Cumhuriyetimizin 100. yılı kutlamaları kapsamında 29 Ekim 2023 günü yayımlanmak üzere Mustafa Kemal Atatürk’ün hayatını konu alan “Atatürk” adlı yapım 2 bölüm hâlinde Disney+ özel yapımı olarak çekilmişti. Ancak, Mehmet Ada Öztekin’in yönettiği, Aras Bulut İynemli’nin Atatürk’ü canlandırdığı “Atatürk” içeriğinin Disney+ platformunda yayımlanması, Amerika’daki Ulusal Ermeni Komitesi (ANCA) isimli kuruluşun liderliğindeki Ermeni lobisinin baskısı sonucu iptal edildi. Walt Disney’in Türkiye ofisi, “Atatürk” adlı filmin iki bölüm olarak televizyonda ve sinemalarda yayımlanacağını duyurdu. İlgili duyuruda TV’ye özel ilk filmin, 29 Ekim Cumhuriyet Bayramı’nda Walt Disney’e ait bir TV kanalı olan FOX TV kanalında yayınlanacağı ve ardından sinema filmi vizyona gireceği, ikinci filmin ise 22 Aralık’tan itibaren sinemalarda olacağı, her iki filmin de 2024 yazında FOX TV ekranlarında yer almaya başlayacağı açıklandı.

Disney’e tepki gösterilen bu süreçte Yılmaz Özdil’in Metro Goldwyn-Mayer (MGM) yapım şirketi tarafından Musa Dağ’da Kırk Gün adlı romanın 1933 yılında filmini çekme planının engellenmesine değindiği yazı gündeme geldi.
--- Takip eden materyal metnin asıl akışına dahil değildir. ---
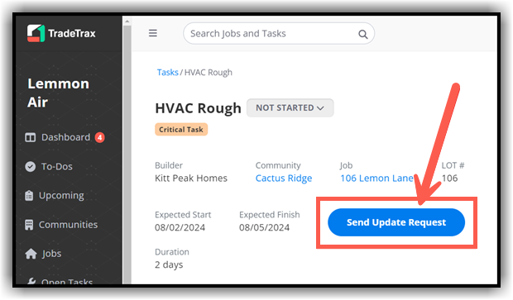Click the Send Update Request button
This screenshot has height=300, width=513.
click(396, 222)
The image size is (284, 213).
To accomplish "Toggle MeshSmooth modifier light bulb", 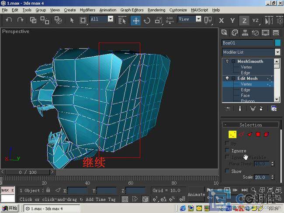I will click(x=227, y=62).
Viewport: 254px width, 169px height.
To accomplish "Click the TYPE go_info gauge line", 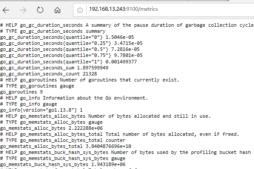I will tap(29, 104).
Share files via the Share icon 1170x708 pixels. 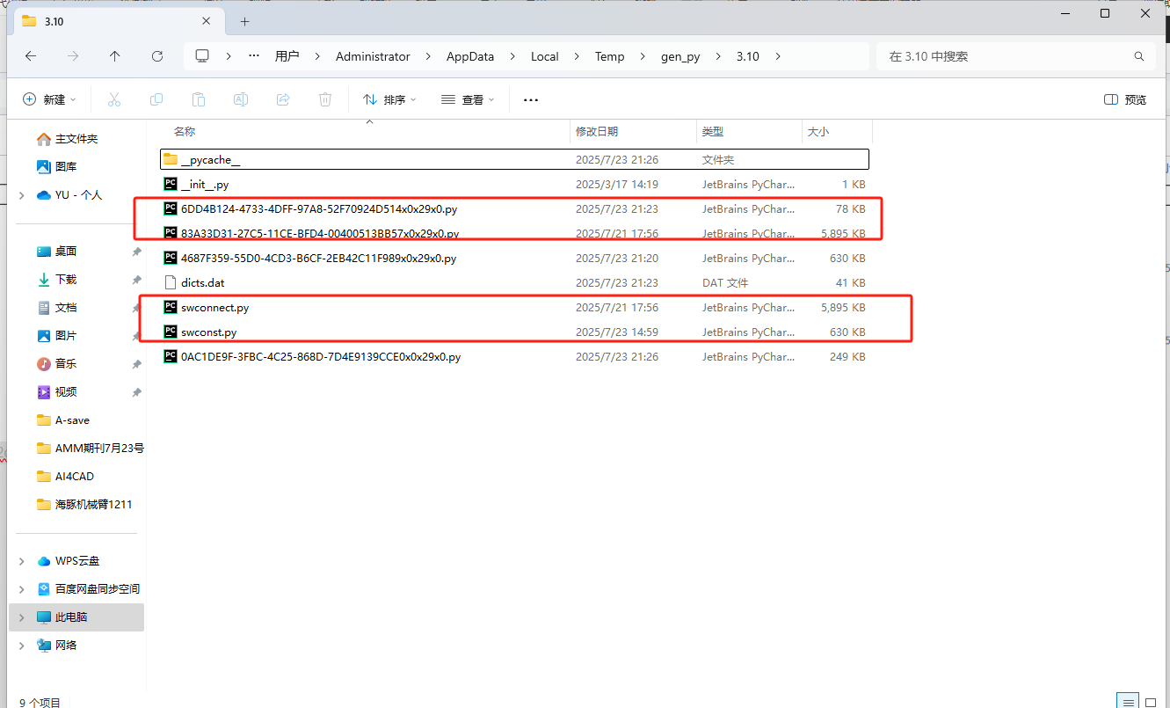click(x=282, y=99)
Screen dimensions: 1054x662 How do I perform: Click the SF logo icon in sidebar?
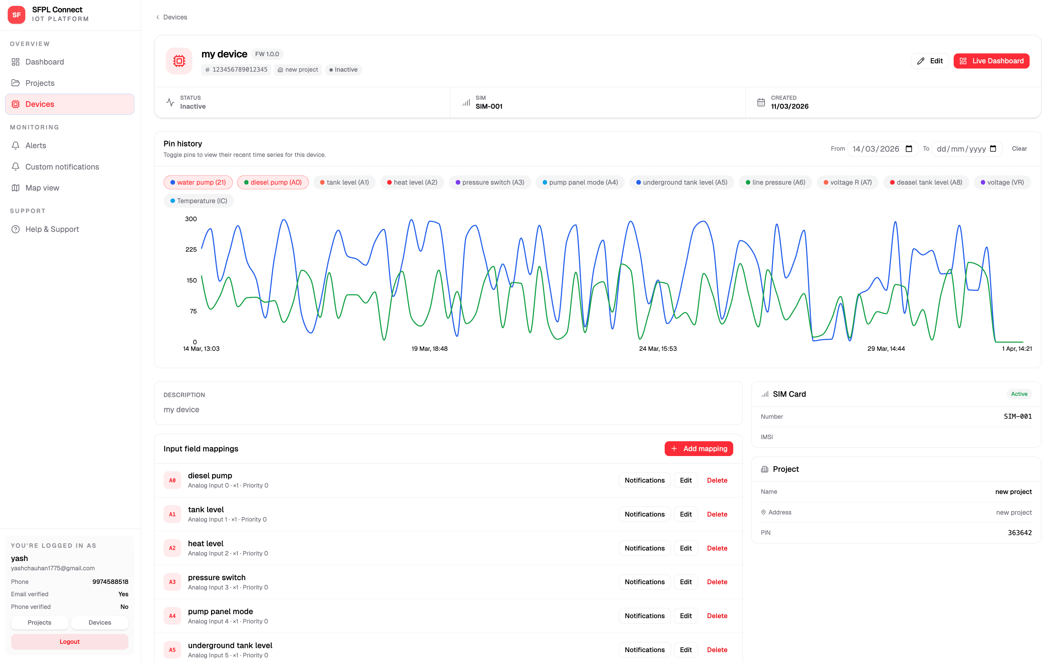[16, 14]
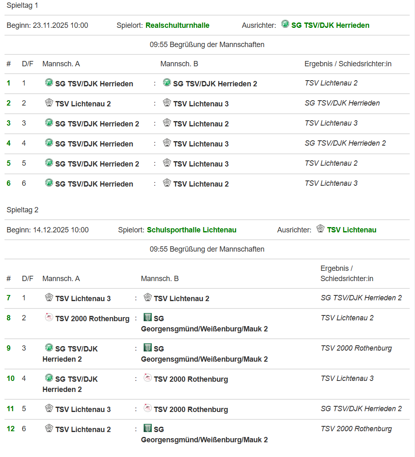Click Georgensgmünd logo in match 8 team B
This screenshot has width=415, height=457.
pos(148,317)
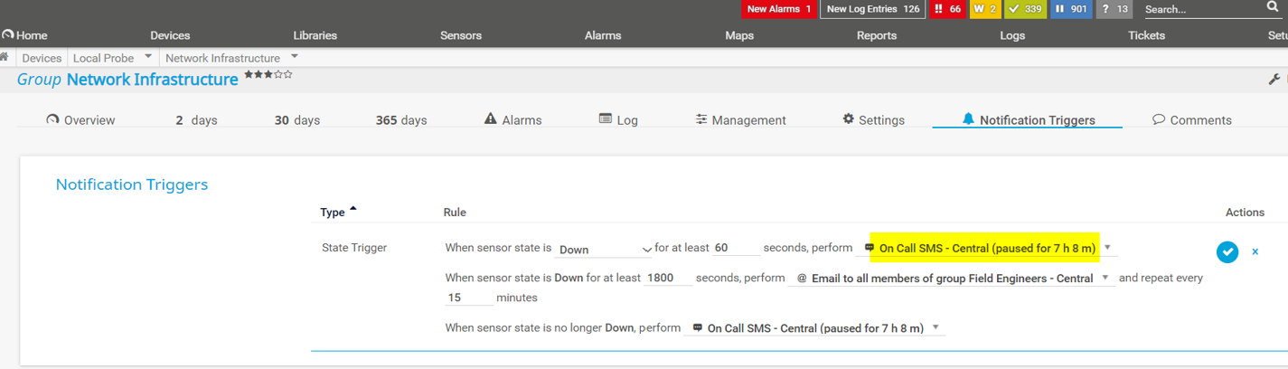
Task: Click the green Up sensors status icon
Action: click(x=1026, y=9)
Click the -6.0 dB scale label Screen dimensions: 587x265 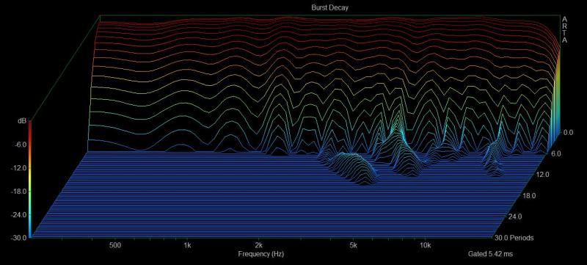pos(20,145)
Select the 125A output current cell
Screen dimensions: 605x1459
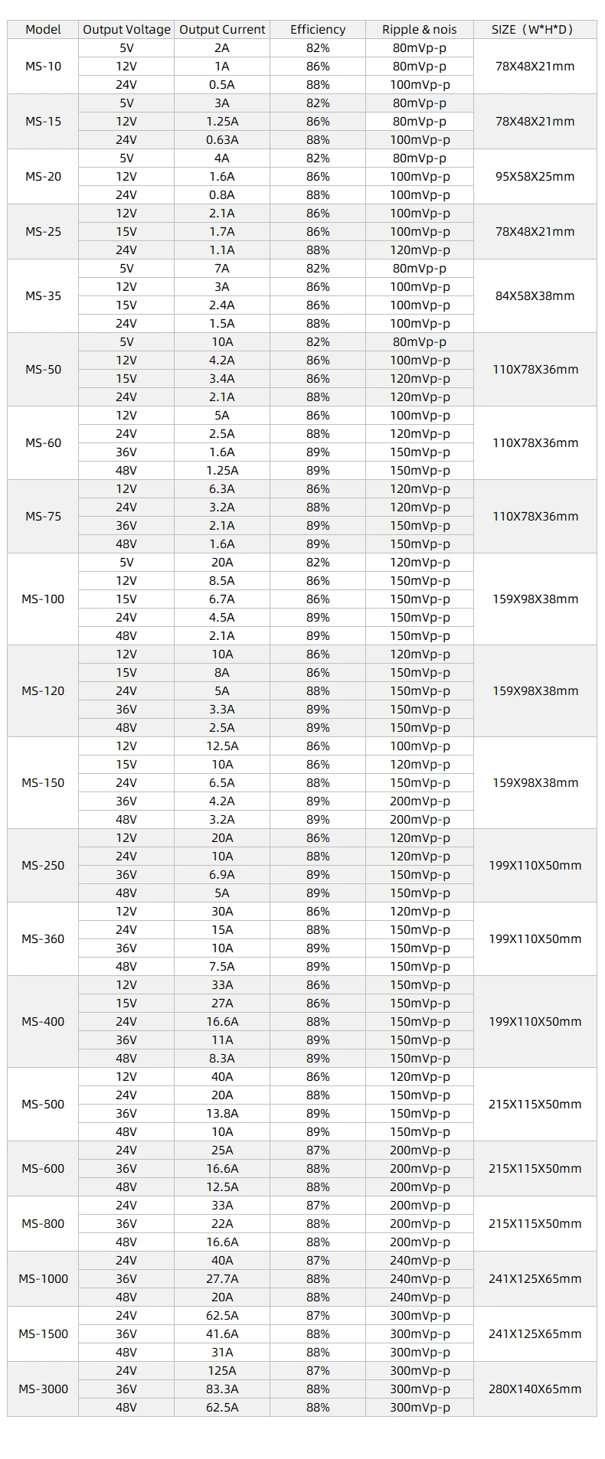pos(222,1371)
Başrollerinde Oscar Isaac, Charlotte Le Bon ve Christian Bale’ın oynadığı, sözde Ermeni soykırımını konu edinen “The Promise” adlı filmin vizyona girdiği dönemde kaleme aldığı 25 Nisan 2022 tarihli “Soykırım korosu, cehalet ikliminden cesaret alıyor” başlıklı yazısında Yılmaz Özdil şu satırlara yer vermiş:

“ABD’de bir roman piyasaya çıktı.

Musa Dağı’nda Kırk Gün…

Avusturyalı yazar Franz Werfel’in romanıydı.

Aniden, en çok satan kitaplar listesinde bir numara oldu.
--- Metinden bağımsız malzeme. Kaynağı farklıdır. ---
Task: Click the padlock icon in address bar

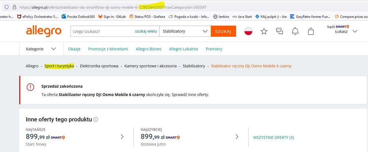Action: (14, 7)
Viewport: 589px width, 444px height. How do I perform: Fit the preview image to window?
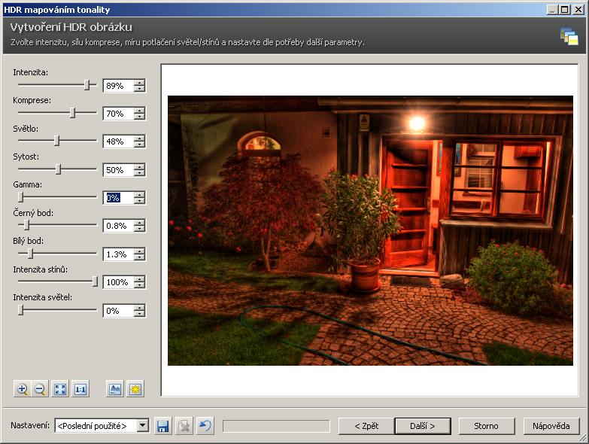click(x=60, y=389)
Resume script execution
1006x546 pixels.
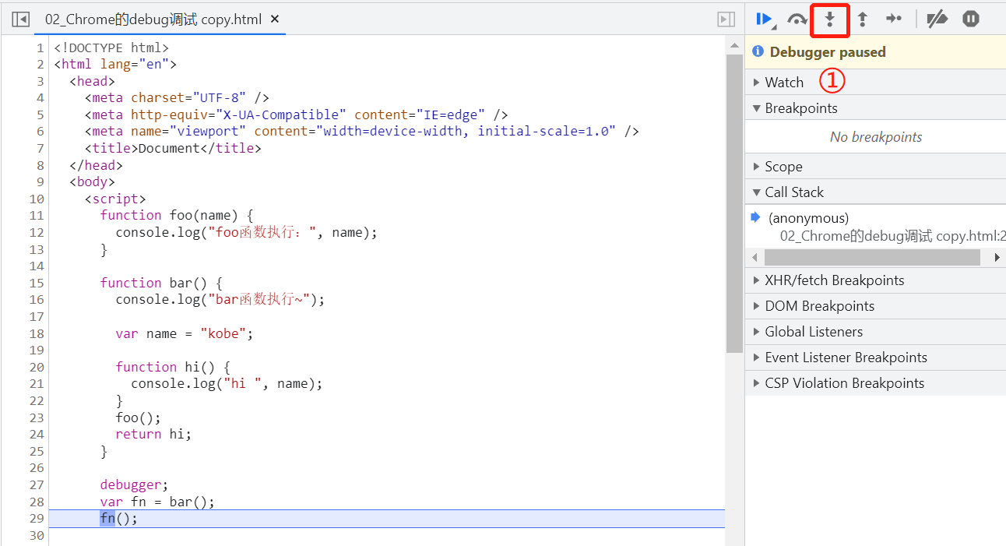764,19
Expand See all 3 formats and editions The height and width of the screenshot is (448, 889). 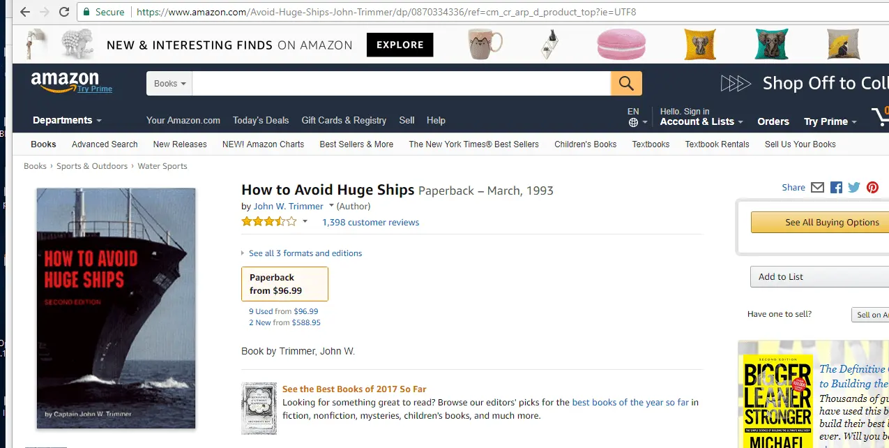click(x=305, y=253)
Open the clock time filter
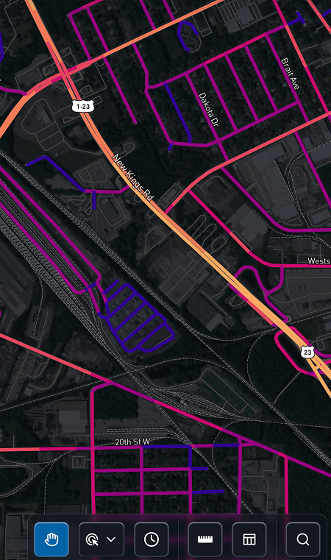The height and width of the screenshot is (560, 331). point(152,539)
Tehcir sırasında Hatay’daki Musa Dağı’na sığınan dört bin kadar Ermeni’nin kırk gün boyunca Osmanlı güçlerine direnişini anlatıyordu, Osmanlı’yı yerden yere vuruyor, Türkleri canilikle suçluyor, insanlık dışı davranmakla suçluyor, çocuk kıyımı yaptığımızı iddia ediyordu.”

“New York Times’ın başı çektiği Amerikan gazeteleri, adeta koro halinde bu kitabı yazıyordu, ballandıra ballandıra övüyorlardı.
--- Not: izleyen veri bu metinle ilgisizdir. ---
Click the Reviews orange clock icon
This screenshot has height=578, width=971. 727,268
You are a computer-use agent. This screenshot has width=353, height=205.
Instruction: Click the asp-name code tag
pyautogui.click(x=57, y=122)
Hollywood’ta mutlaka film olması için çağrıda bulunuyorlardı.

Gişe rekoru kırar diyerek teşvik ediyorlardı.

Hollywood’un devlerinden olan Metro Goldwyn-Mayer şirketi, bu romanın yayın haklarını satın aldı, senaryo çalışmalarına başladı.

Washington büyükelçimiz Ahmet Münir Ertegün’dü, bu gelişmelerden haberi oldu, derhal Ankara’yı bilgilendirdi.

Ankara da derhal ABD’nin Ankara büyükelçisini dışişleri bakanlığımıza çağırdı, uyardı.

Aynı zamanda, Türkiye Cumhuriyeti hükümeti adına Metro Goldwyn-Mayer şirketine resmi yazı gönderildi.

“Takdir şüphesiz sizin, ancak, eğer bu karalama filmini çekerseniz, bundan böyle sizin şirketinize ait hiçbir film Türkiye’ye giremez” denildi.

Hem diplomatik, hem ticari rest çekilmişti.

“Ya gerçekleri ve bizi tercih edeceksiniz, ya da yalanları ve diasporayı tercih edeceksiniz” denildi.

Netice?

Türkiye’yi ve gerçekleri tercih ettiler.

Türklere yönelik iftiralarla dolu film, çekilmedi, çekilemedi.

Hollywood üzerinden dünya çapında propaganda yapmayı planlayan Ermeni diasporası, duvara toslamıştı, başaramamışlardı.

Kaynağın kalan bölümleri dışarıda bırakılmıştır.